妻の実家は、敷地に蔵が2棟あったり田畑や山を所有していたり、おまけに曽祖父(?)が村長だったりと、いわゆる田舎の名家とでも呼ぶべき家柄で、母屋の太い柱や梁が “いかにも” な雰囲気を醸し出していた。
とはいえ儀式に堅苦しい雰囲気はなく、縁側のある南側の広間にて和やかな空気の中、滞りなく進んでいった。
儀式が終わると記念撮影をする流れになり、妻の弟がデジタルカメラで何枚か集合写真を撮影した。最後は市内の寿司屋へ移動して食事会をし、解散となった。
数日後。
現像に出していた写真が出来上がってきたのだが、そのうちの3枚に不可解なものが写っていることに気づいた。
結納の儀を執り行った広間には4畳半ほどの仏間が隣接している。当日は部屋を隔てるふすまが開けてあって、仏壇の扉も開いていた。
集合写真の端に見えるその仏壇の前に、球状の光……オーブらしきものがひとつ、写っていたのだ。
2枚目の写真には、1枚目よりも仏壇から少し離れてひとつ。 まるで仏壇から出てきたオーブがふわふわと進んでいるように見える。

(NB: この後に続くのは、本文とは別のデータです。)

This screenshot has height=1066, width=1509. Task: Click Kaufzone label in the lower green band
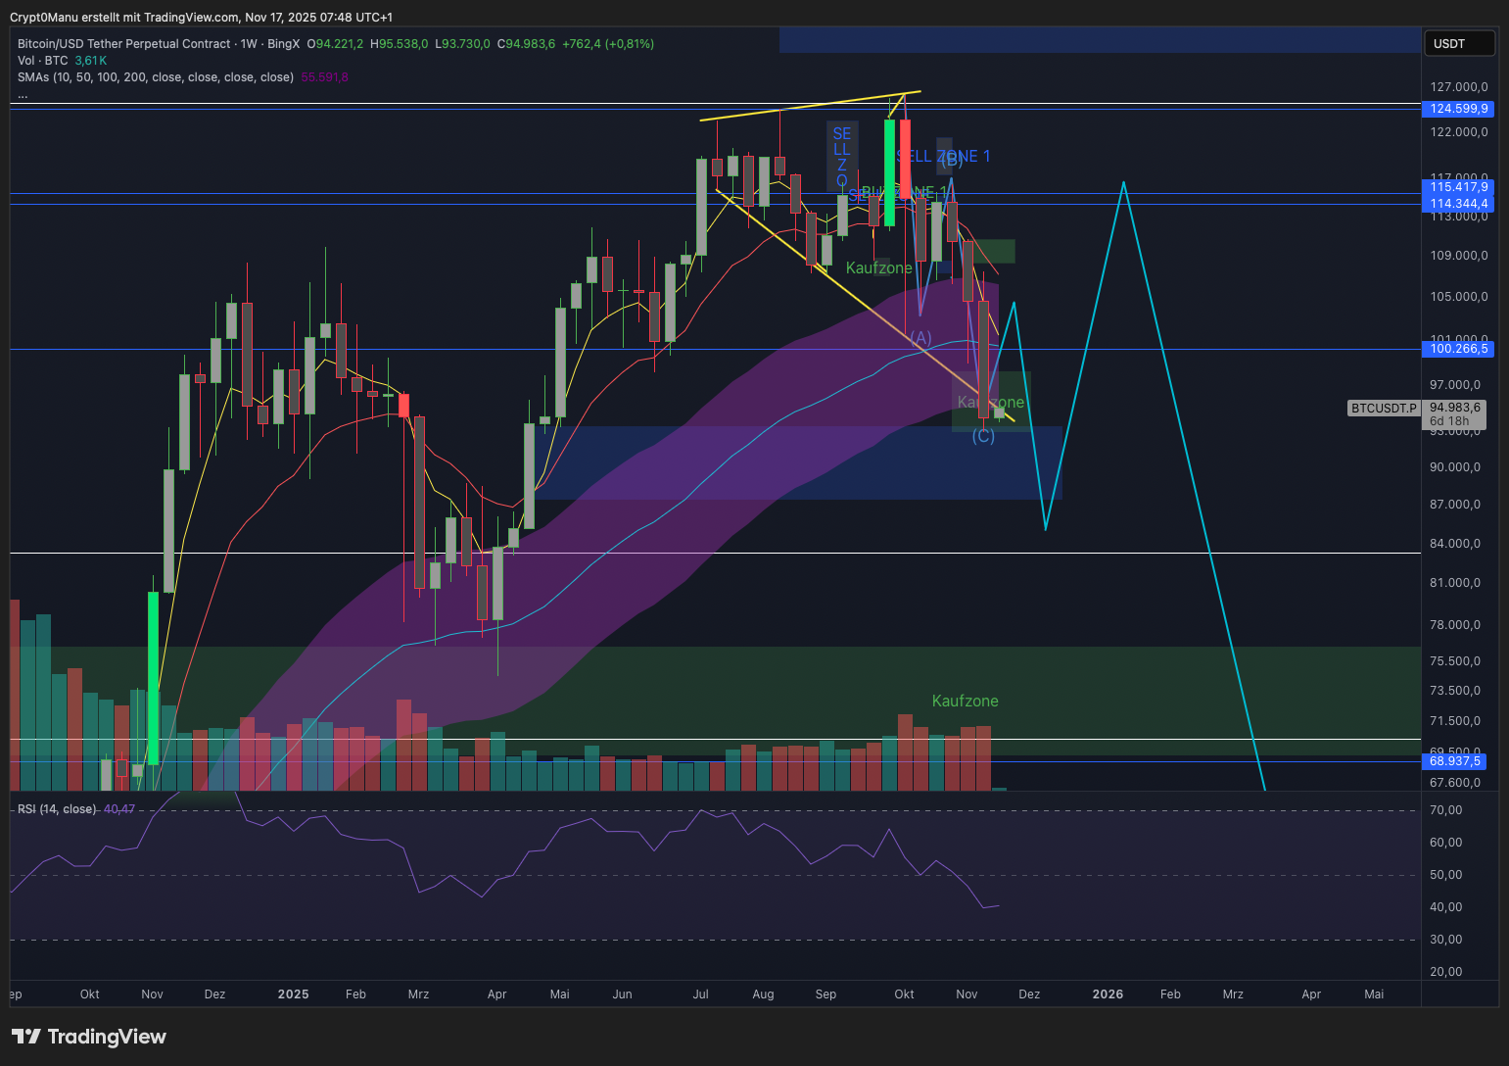coord(965,702)
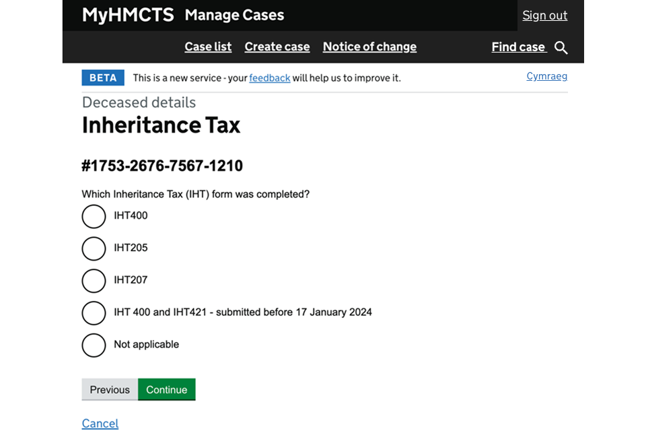
Task: Click the MyHMCTS logo text
Action: click(128, 15)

さらに、最後の1枚。3枚目の写真だけは、すこし様子が違っていた。
オーブももちろん、2枚目より離れたところに移っていたのだが、それに加えてオレンジ色の光が放射状に写っていたのだ。 それはまるで、仏壇が光を噴出しているかのようだった。
「うわ。これは……」
寒気を覚える私をよそに、家族は、
「不思議な写真だね」
とか、
「ご先祖様がお祝いに出てきてくれたのかしらね」
と、和やかムードだった。
私もその場では話を合わせたが、正直、和やかムードどころではなかった。
なぜなら、オレンジ色は霊的な存在の怒りを象徴すると聞いたことがあったからだ。たしか、赤みが強いほど危険なのではなかっただろうか。
思い返せば、写真を撮る際もカメラの電源が落ちたりシャッターが下りなかったりしていた。義弟のおっちょこちょいな部分が出たのかと思っていたが、あれもいわゆる霊現象だったのかもしれない。
私たちの結婚は、まったく祝福されていなかったようだ。
結婚後も、妻の家では毎年正月に件の母屋で一族が集まる習わしがあり、私としてはなかなか辛いものがあった。 祖母と義父が亡くなった今では母屋に集まることもなくなり、ほっとしている。
(補足) 写真を撮影した際の状況に関して捕捉したい。
昼とはいえ、少し暗い古民家の室内だったので、おそらくフラッシュを焚いて撮影していたはずである。したがって、オーブに関してはホコリにフラッシュが反射したものと考えられる。 しかし、オレンジ色の発光に関しては説明がつかない。フラッシュの光を反射させるようなものは周囲に無いし、仏壇自体も金ピカな種類のものではなかった。
外からの光が入ってきているのなら、連続して撮影されたほかの2枚にも光が写り込んでいるはずだが、それもない。そもそも仏壇の方向には窓が無く、光の入ってくる要素は皆無だった。